Und der Flughafen soll weiter wachsen. Beantragt ist die Aufhebung der
sogenannten Landeschwellen – um die Anwohner:innen auch im benachbarten
Unna zu schützen, dürfen bisher nur 1.700 Meter der Landebahn genutzt
werden. Für Fluglinien bedeutet das: Je nach Wetterlage können ihre
Maschinen nicht voll besetzt landen.
„Unverantwortlich“ sei die faktische Verlängerung der Landebahn, findet der
Dortmunder Vorsitzende des Umweltverbands BUND, Thomas Quittek. 725.000
Tonnen Kohlendioxid würden jedes Jahr am Flughafen in die Luft geblasen,
sagt Quittek, der mit dem Fahrrad nach Wickede gekommen ist. Dabei seien
gerade innerdeutsche Ziele wie München auch bequem mit der Bahn erreichbar.

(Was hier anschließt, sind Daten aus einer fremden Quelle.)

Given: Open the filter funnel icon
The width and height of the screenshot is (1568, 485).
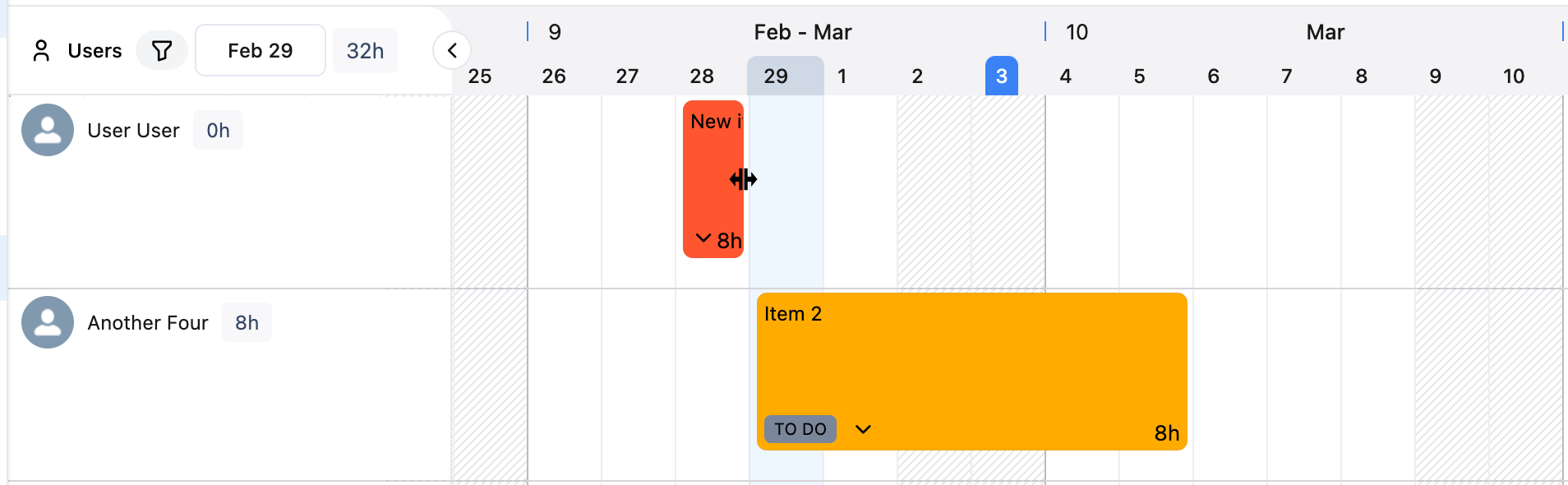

## Lärmgegner hoffen auf Brüssel
Mario Krüger, Vorsitzender der Schutzgemeinschaft Fluglärm, hofft deshalb
auf die Europäische Union. Die hat die massiven Subventionen für die
insgesamt 14 deutschen Regionalflughäfen wie Frankfurt-Hahn,
[4][Kassel-Calden] oder Erfurt-Weimar geprüft. Vor sechs Jahren verfügte
die Europäische Kommission, dass all diese mit Staatsgeld künstlich am
Leben gehaltenen Flughäfen bis zum 1. Januar 2024 schwarze Zahlen schreiben
müssen.
Doch danach sieht es gerade nicht aus: Schon im Geschäftsjahr 2018 war etwa
Frankfurt-Hahn mit 15,1 Millionen, Kassel-Calden mit 5,9 Millionen und
Erfurt-Weimar mit 2 Millionen Euro in den Miesen. Zu einem regelrechten
Desaster entwickeln sich die Zahlen in diesem Jahr. „Alle Flughäfen werden
in den nächsten Jahren kein Geld verdienen“, musste Ralph Beisel,
Geschäftsführer der [5][Arbeitsgemeinschaft deutscher Verkehrsflughäfen]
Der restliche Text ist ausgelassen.